Updated July 8, 2026
This report shows where your revenue goes by starting at total revenue and removing one cost at a time until it reaches net profit, so the biggest drops point to your biggest costs.
What it shows
It starts at your total revenue for the period and steps down through each cost in turn until it reaches net profit. If your prices include tax, the tax is removed as the first step. Along the way it marks two milestones: gross profit and contribution margin. Each cost step can be opened to see the individual entries that make it up, such as separate fixed costs, salaries, or marketing components. The bottom of the waterfall is your net profit, with your net margin for the period.
Filters and options
- Date range picker.
- Compare to the previous period, the previous year, or a custom period. With comparison on, the comparison shows alongside each line, listing revenue, each cost layer, and net profit for this period next to the comparison period.
- Filter by channel.
When to use it
Open it when you want a clear, visual answer to "where is my money going?" The biggest steps are your biggest costs, so they are usually the best place to look for savings. For the same numbers as a month-by-month statement, see the profit and loss report; to learn what moved profit between two periods, open profit change; and for how each cost is worked out, read how profit is calculated.
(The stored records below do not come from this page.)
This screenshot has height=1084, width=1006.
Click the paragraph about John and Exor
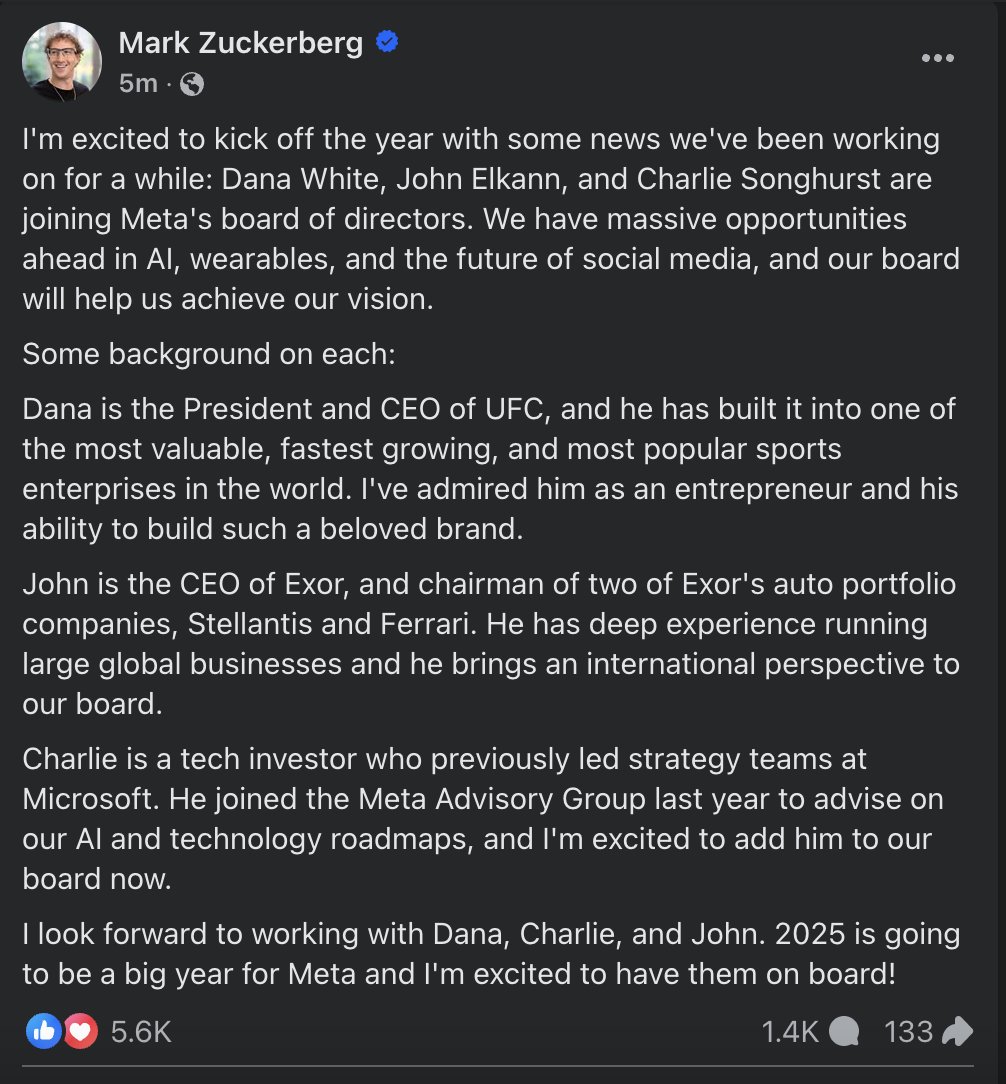pyautogui.click(x=491, y=644)
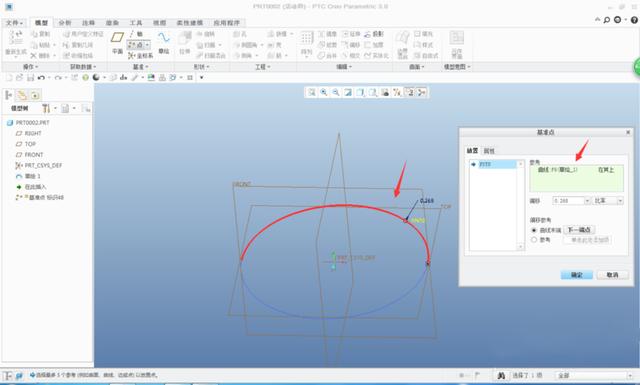Click the zoom out magnifier in the view toolbar
Screen dimensions: 640x385
click(336, 93)
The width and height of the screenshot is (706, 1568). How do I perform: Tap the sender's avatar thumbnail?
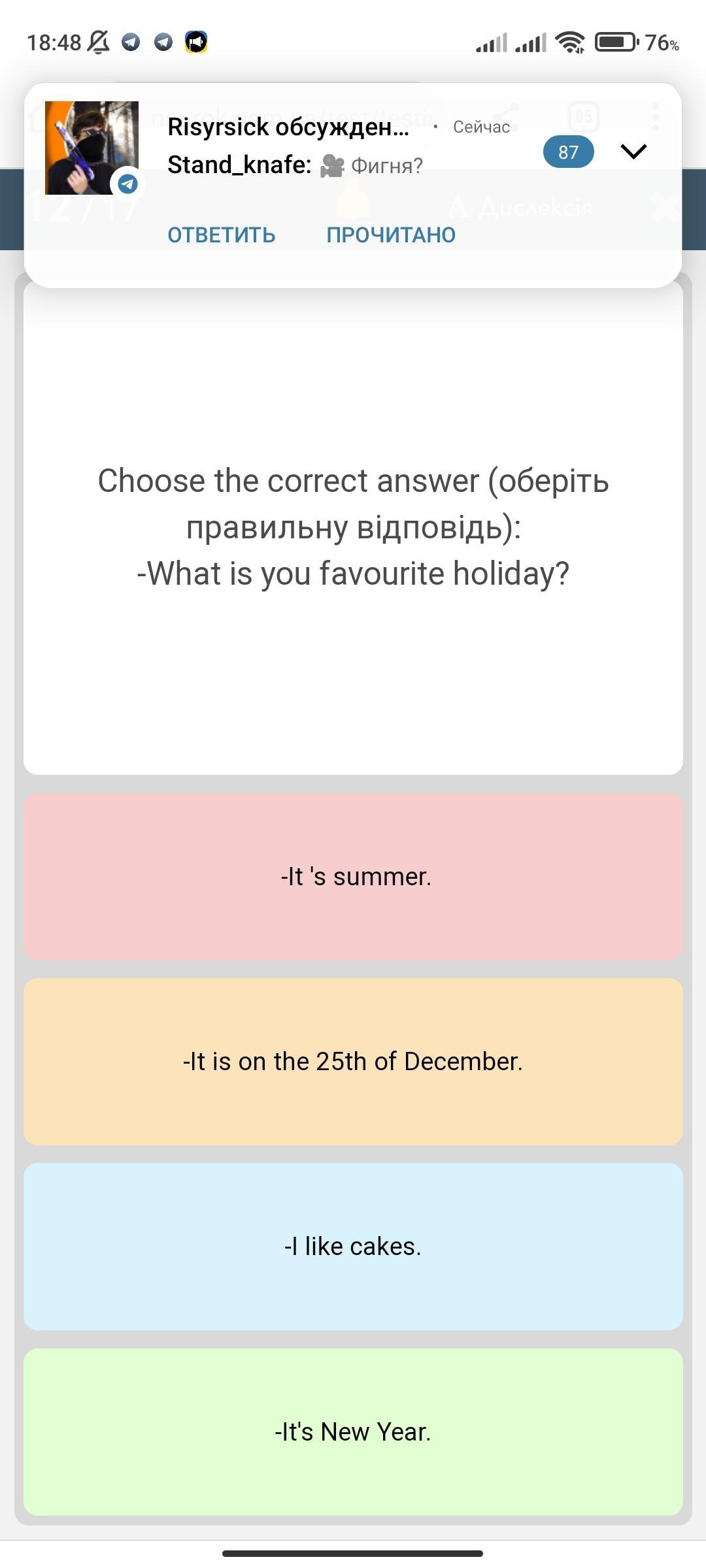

Frequently asked questions
Where does my revenue actually go?
The waterfall starts at your total revenue and removes one cost at a time until it reaches net profit, and you can open any step to see the individual entries behind it.
Which cost eats the most profit?
The biggest steps down are your biggest costs, so the largest drop in the waterfall is the cost taking the most out of your profit.
What is contribution margin in this report?
The waterfall marks two milestones between total revenue and net profit - gross profit and contribution margin - so you can read your profit at each of those points.